▶ **Requirement**: In the entries that follow, which lines hold the string "will"? List them.

(Dataset entries)
=== Section Start ===

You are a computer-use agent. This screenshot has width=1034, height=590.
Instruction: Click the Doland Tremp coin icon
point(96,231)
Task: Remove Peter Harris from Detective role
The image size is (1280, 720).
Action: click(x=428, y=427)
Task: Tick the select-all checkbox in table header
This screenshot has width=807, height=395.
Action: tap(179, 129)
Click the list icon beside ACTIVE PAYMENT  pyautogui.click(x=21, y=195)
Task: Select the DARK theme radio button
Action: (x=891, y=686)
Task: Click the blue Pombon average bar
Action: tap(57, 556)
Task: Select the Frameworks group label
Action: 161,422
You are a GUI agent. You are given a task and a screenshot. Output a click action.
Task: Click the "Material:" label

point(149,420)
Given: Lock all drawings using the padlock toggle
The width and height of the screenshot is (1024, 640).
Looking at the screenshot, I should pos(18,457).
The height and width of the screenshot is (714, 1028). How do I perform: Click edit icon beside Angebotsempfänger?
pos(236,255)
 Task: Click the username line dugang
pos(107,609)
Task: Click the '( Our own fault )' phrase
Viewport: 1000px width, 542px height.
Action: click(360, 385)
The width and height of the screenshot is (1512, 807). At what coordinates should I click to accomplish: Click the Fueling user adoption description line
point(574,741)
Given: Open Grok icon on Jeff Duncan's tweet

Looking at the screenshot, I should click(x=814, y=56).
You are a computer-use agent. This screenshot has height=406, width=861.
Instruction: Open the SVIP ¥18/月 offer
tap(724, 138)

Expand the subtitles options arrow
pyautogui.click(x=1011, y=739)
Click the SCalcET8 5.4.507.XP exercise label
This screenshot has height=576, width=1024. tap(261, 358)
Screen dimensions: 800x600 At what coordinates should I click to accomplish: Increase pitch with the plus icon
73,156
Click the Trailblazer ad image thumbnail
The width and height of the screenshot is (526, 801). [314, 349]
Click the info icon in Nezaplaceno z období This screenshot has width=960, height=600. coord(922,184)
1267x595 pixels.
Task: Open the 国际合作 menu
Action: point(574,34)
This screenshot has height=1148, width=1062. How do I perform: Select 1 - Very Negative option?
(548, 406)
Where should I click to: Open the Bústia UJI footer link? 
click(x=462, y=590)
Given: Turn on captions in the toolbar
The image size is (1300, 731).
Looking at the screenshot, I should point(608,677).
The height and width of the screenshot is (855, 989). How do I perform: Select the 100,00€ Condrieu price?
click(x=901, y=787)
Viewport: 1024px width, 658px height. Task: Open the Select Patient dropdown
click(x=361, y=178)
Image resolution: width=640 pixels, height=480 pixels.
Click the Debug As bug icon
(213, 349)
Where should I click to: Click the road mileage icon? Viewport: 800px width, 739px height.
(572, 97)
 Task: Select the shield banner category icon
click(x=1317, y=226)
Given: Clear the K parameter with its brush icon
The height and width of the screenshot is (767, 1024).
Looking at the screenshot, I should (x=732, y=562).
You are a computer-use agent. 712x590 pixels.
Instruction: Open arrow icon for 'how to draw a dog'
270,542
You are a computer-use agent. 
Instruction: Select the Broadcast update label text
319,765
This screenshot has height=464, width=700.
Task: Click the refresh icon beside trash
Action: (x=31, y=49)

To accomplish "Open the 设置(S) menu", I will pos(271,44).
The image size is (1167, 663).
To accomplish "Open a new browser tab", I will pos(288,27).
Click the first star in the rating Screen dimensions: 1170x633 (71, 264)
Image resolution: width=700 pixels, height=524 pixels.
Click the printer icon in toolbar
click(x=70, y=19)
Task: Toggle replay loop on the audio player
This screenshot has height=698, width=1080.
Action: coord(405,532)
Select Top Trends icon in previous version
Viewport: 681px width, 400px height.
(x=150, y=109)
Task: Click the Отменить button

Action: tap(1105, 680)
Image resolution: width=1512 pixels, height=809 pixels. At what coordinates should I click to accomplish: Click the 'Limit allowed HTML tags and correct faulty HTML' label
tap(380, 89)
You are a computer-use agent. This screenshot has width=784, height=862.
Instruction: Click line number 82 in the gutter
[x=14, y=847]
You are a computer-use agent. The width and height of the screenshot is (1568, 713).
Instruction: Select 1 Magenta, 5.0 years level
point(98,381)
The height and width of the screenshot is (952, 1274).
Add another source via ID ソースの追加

=== Section End ===

▶ **Finished task**:
To accomplish "Open the 设置(S) menu", I will pos(271,44).
To accomplish "Open a new browser tab", I will pos(288,27).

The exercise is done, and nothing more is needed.